Slayman, who suffers from end-stage kidney disease, had previously received a human kidney transplant in 2018 that failed after 5 years of use, requiring him to return to dialysis. Dialysis is a medical procedure that helps perform the functions of a healthy kidney by filtering waste, removing excess fluids, and balancing electrolytes in the body. It is a tedious and challenging process because it requires regular sessions and is associated with physical discomfort. An article by CNN published Slayman’s thoughts on the surgery from a written statement provided by the hospital: “I saw [xenotransplantation] not only as a way to help me, but a way to provide hope for the thousands of people who need a transplant to survive.”

His surgery is the third instance of transplanting a pig organ into a living human. Surgeons at the University of Maryland operated on the first two cases, which involved heart transplants for individuals who had exhausted all other transplant options. Although the organs functioned and were not immediately rejected, both patients passed away within weeks of receiving the transplants. According to Dr. Winfred Williams, Slayman’s primary nephrologist, taking the risk of organ rejection was worth it: “He would have had to wait five to six years for a human kidney. He would not have been able to survive it.”The success of Slayman’s transplant is attributed to years of collaborative research by thousands of scientists and physicians. According to Harvard Medical School, the pig kidney used in the surgery was genetically modified by eGenesis using CRISPR-Cas9 gene-editing technology to remove certain pig genes that produce sugars that human immune systems will reject, add human genes to improve compatibility, and inactivate retroviruses present in pig genomes to eliminate the risk of infection.
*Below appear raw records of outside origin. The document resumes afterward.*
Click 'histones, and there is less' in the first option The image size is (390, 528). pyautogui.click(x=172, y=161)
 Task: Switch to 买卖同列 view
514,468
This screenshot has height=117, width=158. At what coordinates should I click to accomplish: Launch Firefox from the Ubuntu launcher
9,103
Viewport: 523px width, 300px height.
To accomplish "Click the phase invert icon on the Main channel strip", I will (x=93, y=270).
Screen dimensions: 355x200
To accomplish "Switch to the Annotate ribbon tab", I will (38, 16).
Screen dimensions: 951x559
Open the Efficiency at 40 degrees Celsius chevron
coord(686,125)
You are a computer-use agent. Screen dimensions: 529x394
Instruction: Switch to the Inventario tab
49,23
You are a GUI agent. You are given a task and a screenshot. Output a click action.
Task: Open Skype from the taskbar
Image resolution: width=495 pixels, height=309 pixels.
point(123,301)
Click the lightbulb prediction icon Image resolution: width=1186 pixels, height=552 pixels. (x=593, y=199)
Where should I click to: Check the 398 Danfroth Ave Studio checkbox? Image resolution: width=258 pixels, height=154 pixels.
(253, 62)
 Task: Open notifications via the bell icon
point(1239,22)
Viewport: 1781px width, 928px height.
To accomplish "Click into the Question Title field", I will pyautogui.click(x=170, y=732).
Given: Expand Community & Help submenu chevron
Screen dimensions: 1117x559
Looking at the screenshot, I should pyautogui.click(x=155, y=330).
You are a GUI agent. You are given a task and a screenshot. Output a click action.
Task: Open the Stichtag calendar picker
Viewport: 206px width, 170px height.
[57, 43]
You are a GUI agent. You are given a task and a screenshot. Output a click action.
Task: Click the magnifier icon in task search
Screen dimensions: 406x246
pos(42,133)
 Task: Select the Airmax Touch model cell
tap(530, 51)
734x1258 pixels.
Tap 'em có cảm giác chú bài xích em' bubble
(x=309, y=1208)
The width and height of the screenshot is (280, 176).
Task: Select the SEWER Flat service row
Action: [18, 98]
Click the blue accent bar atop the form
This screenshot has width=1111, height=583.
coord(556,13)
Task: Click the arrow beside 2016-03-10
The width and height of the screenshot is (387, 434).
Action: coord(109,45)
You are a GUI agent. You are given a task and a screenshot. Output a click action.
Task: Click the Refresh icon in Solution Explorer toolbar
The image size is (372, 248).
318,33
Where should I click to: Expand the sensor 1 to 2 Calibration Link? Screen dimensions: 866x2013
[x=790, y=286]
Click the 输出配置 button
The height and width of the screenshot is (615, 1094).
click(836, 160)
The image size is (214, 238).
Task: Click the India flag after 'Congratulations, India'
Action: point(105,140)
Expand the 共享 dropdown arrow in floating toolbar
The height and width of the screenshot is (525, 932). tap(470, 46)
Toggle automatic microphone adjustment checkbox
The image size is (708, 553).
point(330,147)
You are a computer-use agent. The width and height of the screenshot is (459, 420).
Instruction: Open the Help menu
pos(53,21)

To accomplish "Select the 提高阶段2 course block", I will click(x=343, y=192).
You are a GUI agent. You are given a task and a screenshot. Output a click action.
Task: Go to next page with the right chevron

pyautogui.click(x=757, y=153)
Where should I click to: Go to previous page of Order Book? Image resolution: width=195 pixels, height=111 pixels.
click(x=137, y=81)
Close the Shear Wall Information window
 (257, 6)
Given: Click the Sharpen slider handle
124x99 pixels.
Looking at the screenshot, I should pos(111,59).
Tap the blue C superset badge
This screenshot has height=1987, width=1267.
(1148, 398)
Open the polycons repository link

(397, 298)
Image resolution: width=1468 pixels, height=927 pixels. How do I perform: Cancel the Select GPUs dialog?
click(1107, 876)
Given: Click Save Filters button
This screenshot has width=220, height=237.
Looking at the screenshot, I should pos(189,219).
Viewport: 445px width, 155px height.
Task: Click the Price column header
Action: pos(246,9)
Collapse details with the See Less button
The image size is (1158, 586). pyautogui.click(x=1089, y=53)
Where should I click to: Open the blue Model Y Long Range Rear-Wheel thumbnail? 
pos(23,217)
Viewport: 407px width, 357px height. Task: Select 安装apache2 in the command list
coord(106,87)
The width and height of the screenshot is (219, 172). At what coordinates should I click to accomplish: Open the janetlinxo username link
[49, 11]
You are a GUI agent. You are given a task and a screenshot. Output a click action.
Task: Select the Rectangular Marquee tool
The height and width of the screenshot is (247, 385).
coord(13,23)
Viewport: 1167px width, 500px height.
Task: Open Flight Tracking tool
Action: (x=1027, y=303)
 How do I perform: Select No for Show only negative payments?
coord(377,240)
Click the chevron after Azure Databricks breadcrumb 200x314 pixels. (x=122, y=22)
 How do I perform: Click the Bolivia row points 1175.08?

The surgery, which lasted four hours, was led by Dr. Tatsuo Kawai, Dr. Nahel Elias, and Dr. Leonardo Riella. Shortly after the pig kidney was stitched in and connected to Slayman’s blood vessels, the kidney began producing urine, indicating immediate function. Applause emerged from the 15-member transplant team in the operating room, who continued to diligently observe him to ensure a safe recovery.

Furthermore, this procedure holds special hope for Black patients who suffer from high frequencies of end-stage kidney disease. As a man of color, Slayman is commended for courageously accepting the risks of xenotransplantation to provide hope for the thousands of people anxiously waiting for a miracle. Whether it is accessibility to medical facilities or treatment affordability, minority patients face disparities in healthcare, which is why Slayman’s pig transplant holds such important value not only medically but also economically and socially. 

It’s hard to imagine that pigs could be the key to revolutionizing organ transplantation and advancing medical science. While pigs have been the primary focus for xenotransplantation research, because of their physiological similarities and genetic compatibility with humans, other animals including primates (baboons), non-human primates (monkeys), and rodents (rats and mice) have also been experimented with. Although the long-term results of the transplant are not yet clear, Dr. Kawai is hopeful, according to an article by Harvard Medical School: “We still don’t know how many years this kidney can survive, but based on our preclinical research, we are aiming at years — more than two years.” Ultimately, this pioneering surgery offers hope for millions of patients worldwide suffering from organ failure. The success of this procedure could potentially reduce the need for dialysis and increase the availability of organs for transplantation, saving lives and improving the quality of life for patients in need.